- **Work instructions**
The result must match the data exactly, line for line.

Stored dataset items
%%

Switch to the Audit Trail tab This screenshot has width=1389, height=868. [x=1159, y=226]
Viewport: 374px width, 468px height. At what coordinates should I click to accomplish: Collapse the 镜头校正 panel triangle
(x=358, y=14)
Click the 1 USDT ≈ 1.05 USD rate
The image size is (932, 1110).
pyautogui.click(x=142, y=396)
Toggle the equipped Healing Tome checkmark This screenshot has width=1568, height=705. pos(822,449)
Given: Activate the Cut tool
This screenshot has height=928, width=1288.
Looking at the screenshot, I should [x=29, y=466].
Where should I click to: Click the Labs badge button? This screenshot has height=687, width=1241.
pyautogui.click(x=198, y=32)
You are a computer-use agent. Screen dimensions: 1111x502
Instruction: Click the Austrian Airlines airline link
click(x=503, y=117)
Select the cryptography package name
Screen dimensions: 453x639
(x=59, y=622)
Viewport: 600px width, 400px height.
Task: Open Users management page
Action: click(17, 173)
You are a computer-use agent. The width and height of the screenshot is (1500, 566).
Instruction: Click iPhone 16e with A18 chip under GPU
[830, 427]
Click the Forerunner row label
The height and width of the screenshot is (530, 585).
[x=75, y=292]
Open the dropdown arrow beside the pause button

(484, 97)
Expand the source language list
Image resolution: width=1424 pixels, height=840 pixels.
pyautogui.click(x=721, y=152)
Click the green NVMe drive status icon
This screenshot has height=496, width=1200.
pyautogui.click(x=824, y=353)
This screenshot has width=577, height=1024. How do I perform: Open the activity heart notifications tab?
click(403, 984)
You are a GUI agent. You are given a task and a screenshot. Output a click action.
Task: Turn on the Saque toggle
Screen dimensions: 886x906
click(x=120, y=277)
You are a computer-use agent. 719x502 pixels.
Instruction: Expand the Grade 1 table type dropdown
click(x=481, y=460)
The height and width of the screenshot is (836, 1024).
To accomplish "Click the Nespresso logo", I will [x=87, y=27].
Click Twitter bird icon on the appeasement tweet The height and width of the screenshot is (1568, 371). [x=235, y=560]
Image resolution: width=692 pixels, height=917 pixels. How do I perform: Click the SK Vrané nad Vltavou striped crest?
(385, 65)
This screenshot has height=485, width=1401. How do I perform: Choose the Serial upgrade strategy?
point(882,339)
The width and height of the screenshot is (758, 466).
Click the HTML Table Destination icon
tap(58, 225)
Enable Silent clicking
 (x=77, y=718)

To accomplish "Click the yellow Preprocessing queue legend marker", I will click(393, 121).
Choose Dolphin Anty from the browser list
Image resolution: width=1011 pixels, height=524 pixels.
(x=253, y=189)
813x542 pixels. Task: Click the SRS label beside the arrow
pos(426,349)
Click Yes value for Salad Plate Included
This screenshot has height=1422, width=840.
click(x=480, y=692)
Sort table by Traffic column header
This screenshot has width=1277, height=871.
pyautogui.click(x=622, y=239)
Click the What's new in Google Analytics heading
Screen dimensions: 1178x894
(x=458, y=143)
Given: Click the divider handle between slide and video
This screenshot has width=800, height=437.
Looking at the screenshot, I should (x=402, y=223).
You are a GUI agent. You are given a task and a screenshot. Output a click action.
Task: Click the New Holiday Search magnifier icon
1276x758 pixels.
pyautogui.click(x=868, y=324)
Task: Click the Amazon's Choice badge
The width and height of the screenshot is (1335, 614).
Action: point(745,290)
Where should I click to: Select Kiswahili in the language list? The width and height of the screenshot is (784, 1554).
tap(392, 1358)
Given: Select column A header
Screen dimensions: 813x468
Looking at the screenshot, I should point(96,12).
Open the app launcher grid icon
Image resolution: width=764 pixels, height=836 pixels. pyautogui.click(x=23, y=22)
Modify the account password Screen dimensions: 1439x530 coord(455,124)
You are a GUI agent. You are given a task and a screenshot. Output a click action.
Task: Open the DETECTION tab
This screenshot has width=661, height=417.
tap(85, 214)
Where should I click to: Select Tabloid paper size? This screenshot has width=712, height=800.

%%

- **Response to the task**
Switch to the Audit Trail tab This screenshot has width=1389, height=868. [x=1159, y=226]
Viewport: 374px width, 468px height. At what coordinates should I click to accomplish: Collapse the 镜头校正 panel triangle
(x=358, y=14)
Click the 1 USDT ≈ 1.05 USD rate
The image size is (932, 1110).
pyautogui.click(x=142, y=396)
Toggle the equipped Healing Tome checkmark This screenshot has width=1568, height=705. pos(822,449)
Given: Activate the Cut tool
This screenshot has height=928, width=1288.
Looking at the screenshot, I should [x=29, y=466].
Where should I click to: Click the Labs badge button? This screenshot has height=687, width=1241.
pyautogui.click(x=198, y=32)
You are a computer-use agent. Screen dimensions: 1111x502
Instruction: Click the Austrian Airlines airline link
click(x=503, y=117)
Select the cryptography package name
Screen dimensions: 453x639
(x=59, y=622)
Viewport: 600px width, 400px height.
Task: Open Users management page
Action: click(17, 173)
You are a computer-use agent. The width and height of the screenshot is (1500, 566).
Instruction: Click iPhone 16e with A18 chip under GPU
[830, 427]
Click the Forerunner row label
The height and width of the screenshot is (530, 585).
[x=75, y=292]
Open the dropdown arrow beside the pause button

(484, 97)
Expand the source language list
Image resolution: width=1424 pixels, height=840 pixels.
pyautogui.click(x=721, y=152)
Click the green NVMe drive status icon
This screenshot has height=496, width=1200.
pyautogui.click(x=824, y=353)
This screenshot has width=577, height=1024. How do I perform: Open the activity heart notifications tab?
click(403, 984)
You are a GUI agent. You are given a task and a screenshot. Output a click action.
Task: Turn on the Saque toggle
Screen dimensions: 886x906
click(x=120, y=277)
You are a computer-use agent. 719x502 pixels.
Instruction: Expand the Grade 1 table type dropdown
click(x=481, y=460)
The height and width of the screenshot is (836, 1024).
To accomplish "Click the Nespresso logo", I will [x=87, y=27].
Click Twitter bird icon on the appeasement tweet The height and width of the screenshot is (1568, 371). [x=235, y=560]
Image resolution: width=692 pixels, height=917 pixels. How do I perform: Click the SK Vrané nad Vltavou striped crest?
(385, 65)
This screenshot has height=485, width=1401. How do I perform: Choose the Serial upgrade strategy?
point(882,339)
The width and height of the screenshot is (758, 466).
Click the HTML Table Destination icon
tap(58, 225)
Enable Silent clicking
 (x=77, y=718)

To accomplish "Click the yellow Preprocessing queue legend marker", I will click(393, 121).
Choose Dolphin Anty from the browser list
Image resolution: width=1011 pixels, height=524 pixels.
(x=253, y=189)
813x542 pixels. Task: Click the SRS label beside the arrow
pos(426,349)
Click Yes value for Salad Plate Included
This screenshot has height=1422, width=840.
click(x=480, y=692)
Sort table by Traffic column header
This screenshot has width=1277, height=871.
pyautogui.click(x=622, y=239)
Click the What's new in Google Analytics heading
Screen dimensions: 1178x894
(x=458, y=143)
Given: Click the divider handle between slide and video
This screenshot has width=800, height=437.
Looking at the screenshot, I should (x=402, y=223).
You are a GUI agent. You are given a task and a screenshot. Output a click action.
Task: Click the New Holiday Search magnifier icon
1276x758 pixels.
pyautogui.click(x=868, y=324)
Task: Click the Amazon's Choice badge
The width and height of the screenshot is (1335, 614).
Action: point(745,290)
Where should I click to: Select Kiswahili in the language list? The width and height of the screenshot is (784, 1554).
tap(392, 1358)
Given: Select column A header
Screen dimensions: 813x468
Looking at the screenshot, I should point(96,12).
Open the app launcher grid icon
Image resolution: width=764 pixels, height=836 pixels. pyautogui.click(x=23, y=22)
Modify the account password Screen dimensions: 1439x530 coord(455,124)
You are a GUI agent. You are given a task and a screenshot. Output a click action.
Task: Open the DETECTION tab
This screenshot has width=661, height=417.
tap(85, 214)
Where should I click to: Select Tabloid paper size? This screenshot has width=712, height=800.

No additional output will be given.